I felt a worm and no man. Phyllis,
I thought, would probably judge my entire character
from this exhibition. A man, she would reflect,
who could be so feeble and miserable a failure at
tennis, could not be good for much in any department
of life. She would compare me instinctively with
my opponent, and contrast his dash and brilliance with
my own inefficiency. Somehow the massacre was
beginning to have a bad effect on my character.
All my self-respect was ebbing. A little more
of this, and I should become crushed, a
mere human jelly. It was my turn to serve.
Service is my strong point at tennis. I am inaccurate,
but vigorous, and occasionally send in a quite unplayable
shot. One or two of these, even at the expense
of a fault or so, and I might be permitted to retain
at least a portion of my self-respect.
I opened with a couple of faults.
The sight of Phyllis, sitting calm and cool in her
chair under the cedar, unnerved me. I served another
fault. And yet another.
“Here, I say, Garnet,”
observed Mr. Chase plaintively, “do put me out
of this hideous suspense. I’m becoming a
mere bundle of quivering ganglions.”
I loathe facetiousness in moments of stress.

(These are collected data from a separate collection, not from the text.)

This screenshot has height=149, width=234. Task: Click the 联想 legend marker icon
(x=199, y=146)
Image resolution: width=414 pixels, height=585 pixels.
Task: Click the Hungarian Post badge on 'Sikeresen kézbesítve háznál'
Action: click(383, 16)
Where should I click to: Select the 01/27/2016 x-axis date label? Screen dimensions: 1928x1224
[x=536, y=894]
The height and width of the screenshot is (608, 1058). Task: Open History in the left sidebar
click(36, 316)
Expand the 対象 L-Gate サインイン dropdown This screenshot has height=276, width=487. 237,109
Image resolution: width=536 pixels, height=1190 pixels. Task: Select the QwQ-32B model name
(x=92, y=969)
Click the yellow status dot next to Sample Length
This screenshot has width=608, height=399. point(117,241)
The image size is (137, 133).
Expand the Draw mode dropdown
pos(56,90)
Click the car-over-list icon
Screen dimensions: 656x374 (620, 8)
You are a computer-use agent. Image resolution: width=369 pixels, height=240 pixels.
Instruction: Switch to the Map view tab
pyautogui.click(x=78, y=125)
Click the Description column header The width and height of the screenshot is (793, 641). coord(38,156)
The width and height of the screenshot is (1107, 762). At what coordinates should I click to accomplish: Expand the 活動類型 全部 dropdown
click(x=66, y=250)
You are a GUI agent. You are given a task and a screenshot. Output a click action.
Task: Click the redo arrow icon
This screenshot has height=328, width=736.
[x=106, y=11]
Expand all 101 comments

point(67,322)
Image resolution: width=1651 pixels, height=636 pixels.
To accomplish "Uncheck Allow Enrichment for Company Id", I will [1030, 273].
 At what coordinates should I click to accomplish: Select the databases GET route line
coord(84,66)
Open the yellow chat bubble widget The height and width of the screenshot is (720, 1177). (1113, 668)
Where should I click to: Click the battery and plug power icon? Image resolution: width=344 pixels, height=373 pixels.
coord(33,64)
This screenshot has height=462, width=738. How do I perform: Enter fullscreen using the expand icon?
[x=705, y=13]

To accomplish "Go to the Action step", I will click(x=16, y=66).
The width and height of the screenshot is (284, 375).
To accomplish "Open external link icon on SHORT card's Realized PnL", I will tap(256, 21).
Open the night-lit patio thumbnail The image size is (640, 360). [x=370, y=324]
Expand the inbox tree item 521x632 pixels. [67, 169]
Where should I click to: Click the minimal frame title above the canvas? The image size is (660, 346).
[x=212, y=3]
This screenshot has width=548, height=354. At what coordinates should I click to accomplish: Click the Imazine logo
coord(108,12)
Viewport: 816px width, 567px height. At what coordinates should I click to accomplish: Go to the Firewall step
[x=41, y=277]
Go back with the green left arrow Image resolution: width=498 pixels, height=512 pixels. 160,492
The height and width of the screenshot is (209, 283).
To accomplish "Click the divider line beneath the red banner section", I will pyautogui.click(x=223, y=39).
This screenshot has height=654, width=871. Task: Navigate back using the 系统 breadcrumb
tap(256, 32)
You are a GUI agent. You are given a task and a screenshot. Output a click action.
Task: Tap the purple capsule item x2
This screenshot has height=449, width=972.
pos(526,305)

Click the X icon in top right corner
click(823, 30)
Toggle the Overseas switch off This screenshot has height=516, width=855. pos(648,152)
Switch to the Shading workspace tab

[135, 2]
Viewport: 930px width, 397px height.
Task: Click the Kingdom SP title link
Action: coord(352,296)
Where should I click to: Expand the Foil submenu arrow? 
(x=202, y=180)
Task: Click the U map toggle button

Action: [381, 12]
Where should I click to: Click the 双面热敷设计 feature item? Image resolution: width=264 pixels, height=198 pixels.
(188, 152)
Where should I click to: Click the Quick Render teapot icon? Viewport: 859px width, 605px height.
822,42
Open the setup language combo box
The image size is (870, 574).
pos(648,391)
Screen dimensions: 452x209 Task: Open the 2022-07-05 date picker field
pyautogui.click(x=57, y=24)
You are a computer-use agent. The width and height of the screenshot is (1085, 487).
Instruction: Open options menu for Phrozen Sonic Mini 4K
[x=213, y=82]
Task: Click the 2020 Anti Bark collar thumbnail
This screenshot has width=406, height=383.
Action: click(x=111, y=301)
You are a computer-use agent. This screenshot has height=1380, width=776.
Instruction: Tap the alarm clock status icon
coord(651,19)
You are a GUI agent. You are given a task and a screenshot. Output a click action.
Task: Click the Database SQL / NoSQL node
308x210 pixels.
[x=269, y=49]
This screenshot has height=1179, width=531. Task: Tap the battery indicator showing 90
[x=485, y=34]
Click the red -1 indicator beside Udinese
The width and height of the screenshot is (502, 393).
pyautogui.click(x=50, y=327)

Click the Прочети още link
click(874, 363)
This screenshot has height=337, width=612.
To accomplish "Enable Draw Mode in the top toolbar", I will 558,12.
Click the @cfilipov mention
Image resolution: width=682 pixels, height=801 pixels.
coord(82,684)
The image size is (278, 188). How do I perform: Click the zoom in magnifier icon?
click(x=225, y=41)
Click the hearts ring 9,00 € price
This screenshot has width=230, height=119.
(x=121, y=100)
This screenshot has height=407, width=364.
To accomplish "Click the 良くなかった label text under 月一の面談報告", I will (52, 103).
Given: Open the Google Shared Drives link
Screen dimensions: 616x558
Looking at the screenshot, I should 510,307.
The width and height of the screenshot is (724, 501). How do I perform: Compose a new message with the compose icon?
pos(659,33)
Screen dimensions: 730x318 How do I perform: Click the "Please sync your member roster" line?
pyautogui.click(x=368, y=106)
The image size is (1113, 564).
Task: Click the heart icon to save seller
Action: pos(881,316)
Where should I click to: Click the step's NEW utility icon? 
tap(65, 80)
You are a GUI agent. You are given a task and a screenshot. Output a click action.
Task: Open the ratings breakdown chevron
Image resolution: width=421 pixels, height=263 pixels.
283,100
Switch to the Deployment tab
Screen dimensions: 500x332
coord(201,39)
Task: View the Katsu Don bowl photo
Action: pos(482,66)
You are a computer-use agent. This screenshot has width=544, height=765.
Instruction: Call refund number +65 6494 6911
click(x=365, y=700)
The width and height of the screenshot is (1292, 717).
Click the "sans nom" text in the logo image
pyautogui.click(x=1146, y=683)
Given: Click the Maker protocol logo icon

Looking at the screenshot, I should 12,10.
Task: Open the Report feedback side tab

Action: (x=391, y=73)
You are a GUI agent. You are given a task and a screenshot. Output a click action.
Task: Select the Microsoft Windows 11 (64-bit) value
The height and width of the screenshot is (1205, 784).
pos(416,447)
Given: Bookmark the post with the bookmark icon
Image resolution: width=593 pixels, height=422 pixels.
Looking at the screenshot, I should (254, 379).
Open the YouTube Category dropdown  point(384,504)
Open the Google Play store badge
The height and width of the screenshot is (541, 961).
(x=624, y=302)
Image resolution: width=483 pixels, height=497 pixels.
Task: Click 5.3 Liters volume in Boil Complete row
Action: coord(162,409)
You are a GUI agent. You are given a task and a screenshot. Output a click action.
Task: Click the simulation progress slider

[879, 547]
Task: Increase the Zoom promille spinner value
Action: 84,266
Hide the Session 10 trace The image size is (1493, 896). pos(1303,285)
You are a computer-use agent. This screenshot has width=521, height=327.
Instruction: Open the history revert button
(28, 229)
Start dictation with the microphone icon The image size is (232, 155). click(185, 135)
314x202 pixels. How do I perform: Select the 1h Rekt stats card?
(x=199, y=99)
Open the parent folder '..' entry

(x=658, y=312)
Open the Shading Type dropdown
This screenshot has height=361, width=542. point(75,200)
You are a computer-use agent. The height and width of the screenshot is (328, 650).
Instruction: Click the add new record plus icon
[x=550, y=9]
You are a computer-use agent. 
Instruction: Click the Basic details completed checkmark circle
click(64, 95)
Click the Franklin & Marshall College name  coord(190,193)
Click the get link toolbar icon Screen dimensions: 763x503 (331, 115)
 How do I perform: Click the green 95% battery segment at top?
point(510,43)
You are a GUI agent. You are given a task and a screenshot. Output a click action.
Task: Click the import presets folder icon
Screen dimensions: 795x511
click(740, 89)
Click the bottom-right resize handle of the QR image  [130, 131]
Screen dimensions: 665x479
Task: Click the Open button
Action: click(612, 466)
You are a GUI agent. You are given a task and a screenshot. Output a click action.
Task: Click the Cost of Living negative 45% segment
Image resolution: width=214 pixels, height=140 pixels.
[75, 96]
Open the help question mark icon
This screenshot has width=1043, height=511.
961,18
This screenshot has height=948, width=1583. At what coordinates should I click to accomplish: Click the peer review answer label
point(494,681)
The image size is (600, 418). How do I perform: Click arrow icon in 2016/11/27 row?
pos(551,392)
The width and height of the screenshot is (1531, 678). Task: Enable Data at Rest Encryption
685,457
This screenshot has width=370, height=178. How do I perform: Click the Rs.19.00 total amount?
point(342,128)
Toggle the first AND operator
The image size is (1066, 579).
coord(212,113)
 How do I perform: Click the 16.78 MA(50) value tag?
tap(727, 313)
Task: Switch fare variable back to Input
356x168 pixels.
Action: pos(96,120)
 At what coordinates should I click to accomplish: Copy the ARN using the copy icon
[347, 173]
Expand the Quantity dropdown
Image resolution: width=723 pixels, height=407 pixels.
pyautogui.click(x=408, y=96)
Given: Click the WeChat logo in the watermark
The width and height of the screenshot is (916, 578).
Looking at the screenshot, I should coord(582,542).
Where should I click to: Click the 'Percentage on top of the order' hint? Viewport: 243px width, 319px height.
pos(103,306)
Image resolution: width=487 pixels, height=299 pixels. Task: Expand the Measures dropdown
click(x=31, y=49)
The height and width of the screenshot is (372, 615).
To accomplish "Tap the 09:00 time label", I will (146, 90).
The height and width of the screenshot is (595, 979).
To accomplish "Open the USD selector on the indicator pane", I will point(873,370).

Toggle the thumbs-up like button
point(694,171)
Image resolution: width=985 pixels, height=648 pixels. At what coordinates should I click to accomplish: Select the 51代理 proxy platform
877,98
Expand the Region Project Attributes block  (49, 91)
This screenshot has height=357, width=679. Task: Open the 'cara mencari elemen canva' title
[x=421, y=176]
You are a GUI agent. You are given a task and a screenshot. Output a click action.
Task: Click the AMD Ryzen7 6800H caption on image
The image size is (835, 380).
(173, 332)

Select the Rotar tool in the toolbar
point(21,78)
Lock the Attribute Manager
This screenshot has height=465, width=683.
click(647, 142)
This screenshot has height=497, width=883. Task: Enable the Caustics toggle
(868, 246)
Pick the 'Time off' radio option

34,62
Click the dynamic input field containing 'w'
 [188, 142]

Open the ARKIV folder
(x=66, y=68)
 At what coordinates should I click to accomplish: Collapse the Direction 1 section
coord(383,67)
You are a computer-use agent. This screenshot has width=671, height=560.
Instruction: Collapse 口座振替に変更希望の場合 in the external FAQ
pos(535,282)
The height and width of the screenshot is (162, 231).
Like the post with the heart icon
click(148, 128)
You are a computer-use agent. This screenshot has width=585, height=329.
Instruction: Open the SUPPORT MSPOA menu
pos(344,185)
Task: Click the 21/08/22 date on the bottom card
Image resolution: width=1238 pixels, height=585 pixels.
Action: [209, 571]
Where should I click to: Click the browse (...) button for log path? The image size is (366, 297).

I frowned austerely, made no reply, and served another
fault, my fifth.
Matters had reached a crisis.
Even if I had to lob it underhand, I must send the
ball over the net with the next stroke.
I restrained myself this time, eschewing
the careless vigour which had marked my previous efforts.
The ball flew in a slow semicircle, and pitched inside
the correct court. At least, I told myself, I
had not served a fault.
What happened then I cannot exactly
say. I saw my opponent spring forward like a
panther and whirl his racquet. The next moment
the back net was shaking violently, and the ball was
rolling swiftly along the ground on a return journey
to the other court.
“Love-forty,” said Mr. Chase. “Phyllis!”
“Yes?”
“That was the Tilden Slosh.”
“I thought it must be,” said Phyllis.
In the third game I managed to score
fifteen. By the merest chance I returned one
of his red-hot serves, and probably through
surprise he failed to send it back again.
In the fourth and fifth games I omitted
to score. Phyllis had left the cedar now, and
was picking flowers from the beds behind the court.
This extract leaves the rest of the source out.